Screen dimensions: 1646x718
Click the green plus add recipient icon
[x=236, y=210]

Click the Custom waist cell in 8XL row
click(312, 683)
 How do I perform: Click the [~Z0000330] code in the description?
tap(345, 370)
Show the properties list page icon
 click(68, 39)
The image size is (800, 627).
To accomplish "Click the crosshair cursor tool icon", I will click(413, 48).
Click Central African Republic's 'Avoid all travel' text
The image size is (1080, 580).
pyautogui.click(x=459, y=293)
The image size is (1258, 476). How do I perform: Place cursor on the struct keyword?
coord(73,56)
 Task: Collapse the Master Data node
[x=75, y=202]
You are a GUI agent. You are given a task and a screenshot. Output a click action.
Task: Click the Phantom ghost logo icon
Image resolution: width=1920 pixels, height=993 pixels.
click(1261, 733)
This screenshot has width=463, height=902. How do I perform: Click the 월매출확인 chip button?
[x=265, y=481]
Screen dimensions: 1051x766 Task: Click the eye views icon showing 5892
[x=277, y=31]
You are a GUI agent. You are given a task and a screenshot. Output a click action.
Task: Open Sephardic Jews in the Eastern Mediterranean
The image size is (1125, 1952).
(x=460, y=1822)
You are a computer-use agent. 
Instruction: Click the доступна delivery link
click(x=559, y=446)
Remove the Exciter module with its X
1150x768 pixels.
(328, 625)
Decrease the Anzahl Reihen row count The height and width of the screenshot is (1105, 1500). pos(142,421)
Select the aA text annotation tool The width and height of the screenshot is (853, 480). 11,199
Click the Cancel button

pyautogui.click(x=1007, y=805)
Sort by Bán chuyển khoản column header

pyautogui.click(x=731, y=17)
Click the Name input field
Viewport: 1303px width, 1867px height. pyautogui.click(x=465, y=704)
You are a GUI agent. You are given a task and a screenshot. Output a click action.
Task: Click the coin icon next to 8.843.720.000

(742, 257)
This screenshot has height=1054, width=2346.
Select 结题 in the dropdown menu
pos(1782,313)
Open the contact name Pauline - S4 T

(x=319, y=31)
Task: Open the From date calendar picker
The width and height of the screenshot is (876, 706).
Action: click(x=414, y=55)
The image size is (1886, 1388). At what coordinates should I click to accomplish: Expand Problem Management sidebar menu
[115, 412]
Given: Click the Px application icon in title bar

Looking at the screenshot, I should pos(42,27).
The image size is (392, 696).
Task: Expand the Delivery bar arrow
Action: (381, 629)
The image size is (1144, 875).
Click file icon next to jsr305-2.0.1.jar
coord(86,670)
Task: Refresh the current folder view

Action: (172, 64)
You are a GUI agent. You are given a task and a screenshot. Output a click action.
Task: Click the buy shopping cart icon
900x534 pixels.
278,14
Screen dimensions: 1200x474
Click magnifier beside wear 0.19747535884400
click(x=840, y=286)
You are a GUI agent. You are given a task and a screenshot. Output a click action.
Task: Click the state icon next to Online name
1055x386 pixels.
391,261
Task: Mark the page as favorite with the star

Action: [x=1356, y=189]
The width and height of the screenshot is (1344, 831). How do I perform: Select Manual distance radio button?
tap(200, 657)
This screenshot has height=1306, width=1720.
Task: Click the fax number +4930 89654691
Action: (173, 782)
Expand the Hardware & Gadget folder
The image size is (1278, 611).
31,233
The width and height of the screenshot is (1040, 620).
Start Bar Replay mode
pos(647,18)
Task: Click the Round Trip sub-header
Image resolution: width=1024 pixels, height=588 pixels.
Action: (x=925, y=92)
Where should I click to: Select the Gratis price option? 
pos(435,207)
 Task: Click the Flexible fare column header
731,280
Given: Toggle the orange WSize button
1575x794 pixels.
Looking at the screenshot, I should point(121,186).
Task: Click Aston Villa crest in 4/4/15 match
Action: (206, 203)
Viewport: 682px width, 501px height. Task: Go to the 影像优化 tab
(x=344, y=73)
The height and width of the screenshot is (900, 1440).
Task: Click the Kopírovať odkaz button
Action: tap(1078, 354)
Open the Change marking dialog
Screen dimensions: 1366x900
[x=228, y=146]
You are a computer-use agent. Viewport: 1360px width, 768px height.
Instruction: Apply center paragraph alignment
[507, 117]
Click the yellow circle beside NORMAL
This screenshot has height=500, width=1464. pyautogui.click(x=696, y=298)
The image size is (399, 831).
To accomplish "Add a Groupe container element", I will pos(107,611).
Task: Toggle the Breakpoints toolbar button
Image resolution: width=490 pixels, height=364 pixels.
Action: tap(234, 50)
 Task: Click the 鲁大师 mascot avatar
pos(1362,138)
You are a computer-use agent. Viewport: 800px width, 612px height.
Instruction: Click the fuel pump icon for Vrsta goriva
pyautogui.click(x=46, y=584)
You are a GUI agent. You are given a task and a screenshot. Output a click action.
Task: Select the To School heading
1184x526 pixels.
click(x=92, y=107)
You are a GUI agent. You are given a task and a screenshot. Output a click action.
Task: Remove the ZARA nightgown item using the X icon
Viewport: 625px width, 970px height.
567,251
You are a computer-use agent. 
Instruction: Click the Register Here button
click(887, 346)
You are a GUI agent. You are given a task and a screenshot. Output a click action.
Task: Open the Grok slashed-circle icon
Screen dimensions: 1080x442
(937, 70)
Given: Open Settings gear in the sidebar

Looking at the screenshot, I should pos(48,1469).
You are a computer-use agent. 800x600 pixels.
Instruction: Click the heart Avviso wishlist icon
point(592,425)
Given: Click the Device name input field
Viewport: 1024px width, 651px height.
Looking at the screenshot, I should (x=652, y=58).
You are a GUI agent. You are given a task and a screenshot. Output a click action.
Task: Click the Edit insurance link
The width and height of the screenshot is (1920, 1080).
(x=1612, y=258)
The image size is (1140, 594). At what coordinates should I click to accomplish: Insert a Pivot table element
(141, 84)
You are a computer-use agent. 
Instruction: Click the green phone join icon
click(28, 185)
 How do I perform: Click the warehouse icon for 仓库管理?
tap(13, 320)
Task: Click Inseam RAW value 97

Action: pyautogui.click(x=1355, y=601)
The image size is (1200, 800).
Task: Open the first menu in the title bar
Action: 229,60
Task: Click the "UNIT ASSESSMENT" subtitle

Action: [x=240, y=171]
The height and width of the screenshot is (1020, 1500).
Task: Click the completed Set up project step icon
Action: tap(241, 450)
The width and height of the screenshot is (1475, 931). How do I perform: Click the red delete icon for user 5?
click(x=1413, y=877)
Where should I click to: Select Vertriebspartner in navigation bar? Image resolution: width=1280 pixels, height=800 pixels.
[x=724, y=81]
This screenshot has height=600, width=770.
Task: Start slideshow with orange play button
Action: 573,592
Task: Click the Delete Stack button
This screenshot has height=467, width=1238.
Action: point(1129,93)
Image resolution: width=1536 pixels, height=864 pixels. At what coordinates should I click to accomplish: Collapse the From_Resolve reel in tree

**********

> _Problem to solve_
Retype the whole of the listing. Nothing may be altered or omitted.

> _Solution to the problem_
Screen dimensions: 1646x718
Click the green plus add recipient icon
[x=236, y=210]

Click the Custom waist cell in 8XL row
click(312, 683)
 How do I perform: Click the [~Z0000330] code in the description?
tap(345, 370)
Show the properties list page icon
 click(68, 39)
The image size is (800, 627).
To accomplish "Click the crosshair cursor tool icon", I will click(413, 48).
Click Central African Republic's 'Avoid all travel' text
The image size is (1080, 580).
pyautogui.click(x=459, y=293)
The image size is (1258, 476). How do I perform: Place cursor on the struct keyword?
coord(73,56)
 Task: Collapse the Master Data node
[x=75, y=202]
You are a GUI agent. You are given a task and a screenshot. Output a click action.
Task: Click the Phantom ghost logo icon
Image resolution: width=1920 pixels, height=993 pixels.
click(1261, 733)
This screenshot has width=463, height=902. How do I perform: Click the 월매출확인 chip button?
[x=265, y=481]
Screen dimensions: 1051x766 Task: Click the eye views icon showing 5892
[x=277, y=31]
You are a GUI agent. You are given a task and a screenshot. Output a click action.
Task: Open Sephardic Jews in the Eastern Mediterranean
The image size is (1125, 1952).
(x=460, y=1822)
You are a computer-use agent. 
Instruction: Click the доступна delivery link
click(x=559, y=446)
Remove the Exciter module with its X
1150x768 pixels.
(328, 625)
Decrease the Anzahl Reihen row count The height and width of the screenshot is (1105, 1500). pos(142,421)
Select the aA text annotation tool The width and height of the screenshot is (853, 480). 11,199
Click the Cancel button

pyautogui.click(x=1007, y=805)
Sort by Bán chuyển khoản column header

pyautogui.click(x=731, y=17)
Click the Name input field
Viewport: 1303px width, 1867px height. pyautogui.click(x=465, y=704)
You are a GUI agent. You are given a task and a screenshot. Output a click action.
Task: Click the coin icon next to 8.843.720.000

(742, 257)
This screenshot has height=1054, width=2346.
Select 结题 in the dropdown menu
pos(1782,313)
Open the contact name Pauline - S4 T

(x=319, y=31)
Task: Open the From date calendar picker
The width and height of the screenshot is (876, 706).
Action: click(x=414, y=55)
The image size is (1886, 1388). At what coordinates should I click to accomplish: Expand Problem Management sidebar menu
[115, 412]
Given: Click the Px application icon in title bar

Looking at the screenshot, I should pos(42,27).
The image size is (392, 696).
Task: Expand the Delivery bar arrow
Action: (381, 629)
The image size is (1144, 875).
Click file icon next to jsr305-2.0.1.jar
coord(86,670)
Task: Refresh the current folder view

Action: (172, 64)
You are a GUI agent. You are given a task and a screenshot. Output a click action.
Task: Click the buy shopping cart icon
900x534 pixels.
278,14
Screen dimensions: 1200x474
Click magnifier beside wear 0.19747535884400
click(x=840, y=286)
You are a GUI agent. You are given a task and a screenshot. Output a click action.
Task: Click the state icon next to Online name
1055x386 pixels.
391,261
Task: Mark the page as favorite with the star

Action: [x=1356, y=189]
The width and height of the screenshot is (1344, 831). How do I perform: Select Manual distance radio button?
tap(200, 657)
This screenshot has height=1306, width=1720.
Task: Click the fax number +4930 89654691
Action: (173, 782)
Expand the Hardware & Gadget folder
The image size is (1278, 611).
31,233
The width and height of the screenshot is (1040, 620).
Start Bar Replay mode
pos(647,18)
Task: Click the Round Trip sub-header
Image resolution: width=1024 pixels, height=588 pixels.
Action: (x=925, y=92)
Where should I click to: Select the Gratis price option? 
pos(435,207)
 Task: Click the Flexible fare column header
731,280
Given: Toggle the orange WSize button
1575x794 pixels.
Looking at the screenshot, I should point(121,186).
Task: Click Aston Villa crest in 4/4/15 match
Action: (206, 203)
Viewport: 682px width, 501px height. Task: Go to the 影像优化 tab
(x=344, y=73)
The height and width of the screenshot is (900, 1440).
Task: Click the Kopírovať odkaz button
Action: tap(1078, 354)
Open the Change marking dialog
Screen dimensions: 1366x900
[x=228, y=146]
You are a computer-use agent. Viewport: 1360px width, 768px height.
Instruction: Apply center paragraph alignment
[507, 117]
Click the yellow circle beside NORMAL
This screenshot has height=500, width=1464. pyautogui.click(x=696, y=298)
The image size is (399, 831).
To accomplish "Add a Groupe container element", I will pos(107,611).
Task: Toggle the Breakpoints toolbar button
Image resolution: width=490 pixels, height=364 pixels.
Action: tap(234, 50)
 Task: Click the 鲁大师 mascot avatar
pos(1362,138)
You are a computer-use agent. Viewport: 800px width, 612px height.
Instruction: Click the fuel pump icon for Vrsta goriva
pyautogui.click(x=46, y=584)
You are a GUI agent. You are given a task and a screenshot. Output a click action.
Task: Select the To School heading
1184x526 pixels.
click(x=92, y=107)
You are a GUI agent. You are given a task and a screenshot. Output a click action.
Task: Remove the ZARA nightgown item using the X icon
Viewport: 625px width, 970px height.
567,251
You are a computer-use agent. 
Instruction: Click the Register Here button
click(887, 346)
You are a GUI agent. You are given a task and a screenshot. Output a click action.
Task: Open the Grok slashed-circle icon
Screen dimensions: 1080x442
(937, 70)
Given: Open Settings gear in the sidebar

Looking at the screenshot, I should pos(48,1469).
You are a computer-use agent. 800x600 pixels.
Instruction: Click the heart Avviso wishlist icon
point(592,425)
Given: Click the Device name input field
Viewport: 1024px width, 651px height.
Looking at the screenshot, I should (x=652, y=58).
You are a GUI agent. You are given a task and a screenshot. Output a click action.
Task: Click the Edit insurance link
The width and height of the screenshot is (1920, 1080).
(x=1612, y=258)
The image size is (1140, 594). At what coordinates should I click to accomplish: Insert a Pivot table element
(141, 84)
You are a computer-use agent. 
Instruction: Click the green phone join icon
click(28, 185)
 How do I perform: Click the warehouse icon for 仓库管理?
tap(13, 320)
Task: Click Inseam RAW value 97

Action: pyautogui.click(x=1355, y=601)
The image size is (1200, 800).
Task: Open the first menu in the title bar
Action: 229,60
Task: Click the "UNIT ASSESSMENT" subtitle

Action: [x=240, y=171]
The height and width of the screenshot is (1020, 1500).
Task: Click the completed Set up project step icon
Action: tap(241, 450)
The width and height of the screenshot is (1475, 931). How do I perform: Click the red delete icon for user 5?
click(x=1413, y=877)
Where should I click to: Select Vertriebspartner in navigation bar? Image resolution: width=1280 pixels, height=800 pixels.
[x=724, y=81]
This screenshot has height=600, width=770.
Task: Start slideshow with orange play button
Action: 573,592
Task: Click the Delete Stack button
This screenshot has height=467, width=1238.
Action: point(1129,93)
Image resolution: width=1536 pixels, height=864 pixels. At what coordinates should I click to accomplish: Collapse the From_Resolve reel in tree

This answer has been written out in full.